These are the key concepts you need to understand to accurately answer the question.

Tension Bond Strength

Tension bond strength refers to the capacity of mortar to withstand tension forces without breaking apart. It is a crucial property when evaluating the effectiveness of construction materials, particularly mortars used in masonry. Tension is the pulling force that can act on the mortar bond between the cement and other surfaces. A higher tension bond strength indicates a more durable and resistant material.

In the context of the exercise, we compared the tension bond strengths of polymer latex modified mortar versus unmodified mortar. Adding polymer latex emulsions to mortar potentially increases its tension bond strength, making it more resilient. This is evident through hypothesis testing, which provides statistical evidence on whether the modification improves bond strength.

Normal Distribution

Normal distribution is a fundamental concept in statistics, representing how the values of a variable are dispersed across a range. It is often depicted as a symmetric, bell-shaped curve. Many natural phenomena and measurement errors naturally follow this pattern, making it an essential tool for statistical analysis.

For hypothesis testing, assuming that the data follows a normal distribution allows us to use statistical tests, like the z-test, to determine the likelihood of different outcomes. In this problem, the tension bond strengths of both modified and unmodified mortars are assumed to follow normal distributions. This assumption simplifies calculations and supports the validity of using z-scores and critical values in decision-making processes.

Type II Error

A Type II error occurs when we fail to reject a false null hypothesis. In simpler terms, it means incorrectly accepting that no effect or difference exists when, in fact, it does. The probability of making a Type II error is denoted by \( \beta \).

In the exercise, to find \( \beta \), we calculated the z-value for an assumed difference in tension bond strength between mortars. Knowing \( \beta \) is useful for understanding the test's reliability and ensuring that significant differences are not overlooked. A small \( \beta \) indicates a low probability of failing to detect true differences, increasing the test's effectiveness.

Sample Size Calculation

Sample size calculation is critical in designing experiments. It refers to determining the number of observations needed to confidently detect an effect if there is one. A sufficiently large sample size ensures the study has enough power to avoid Type II errors.
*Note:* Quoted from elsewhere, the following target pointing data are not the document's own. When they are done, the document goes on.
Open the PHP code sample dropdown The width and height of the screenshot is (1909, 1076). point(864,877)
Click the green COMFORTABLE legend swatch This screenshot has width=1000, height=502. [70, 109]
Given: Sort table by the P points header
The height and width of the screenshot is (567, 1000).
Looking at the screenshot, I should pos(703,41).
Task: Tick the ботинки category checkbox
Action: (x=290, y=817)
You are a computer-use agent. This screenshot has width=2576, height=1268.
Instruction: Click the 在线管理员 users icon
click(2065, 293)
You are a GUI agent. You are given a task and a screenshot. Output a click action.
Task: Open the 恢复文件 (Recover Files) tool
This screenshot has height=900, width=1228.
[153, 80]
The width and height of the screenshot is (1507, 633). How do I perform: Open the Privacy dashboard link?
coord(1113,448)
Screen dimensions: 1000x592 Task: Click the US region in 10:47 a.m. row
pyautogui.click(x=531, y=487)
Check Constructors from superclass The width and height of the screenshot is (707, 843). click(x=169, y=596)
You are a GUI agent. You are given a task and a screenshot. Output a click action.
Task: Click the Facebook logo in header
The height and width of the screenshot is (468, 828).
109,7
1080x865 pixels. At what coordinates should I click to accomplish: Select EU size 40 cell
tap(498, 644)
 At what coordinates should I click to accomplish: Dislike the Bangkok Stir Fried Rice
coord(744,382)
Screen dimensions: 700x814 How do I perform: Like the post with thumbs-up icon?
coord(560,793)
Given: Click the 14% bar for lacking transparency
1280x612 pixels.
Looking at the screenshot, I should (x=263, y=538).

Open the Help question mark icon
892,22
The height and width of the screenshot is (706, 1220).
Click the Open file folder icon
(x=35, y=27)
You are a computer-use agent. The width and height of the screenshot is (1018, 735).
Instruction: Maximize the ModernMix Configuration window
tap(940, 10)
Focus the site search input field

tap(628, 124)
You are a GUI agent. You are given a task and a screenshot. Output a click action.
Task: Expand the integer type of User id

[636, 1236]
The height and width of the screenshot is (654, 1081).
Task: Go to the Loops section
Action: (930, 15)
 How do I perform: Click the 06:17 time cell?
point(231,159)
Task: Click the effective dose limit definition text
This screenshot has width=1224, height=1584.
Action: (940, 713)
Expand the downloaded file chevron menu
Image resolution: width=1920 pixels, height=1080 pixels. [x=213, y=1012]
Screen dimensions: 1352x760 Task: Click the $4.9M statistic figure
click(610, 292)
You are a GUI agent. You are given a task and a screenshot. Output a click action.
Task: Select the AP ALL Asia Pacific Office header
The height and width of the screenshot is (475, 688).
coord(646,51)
In our exercise, we needed to calculate the sample size to achieve a specific power magnitude, ensuring that the probability of committing a Type II error is kept to a minimum. Calculating the sample size involves using both the desired power level and significance level to solve for the necessary number of samples. Appropriate sample size not only improves the test's reliability but also optimizes resources by using only as many samples as necessary.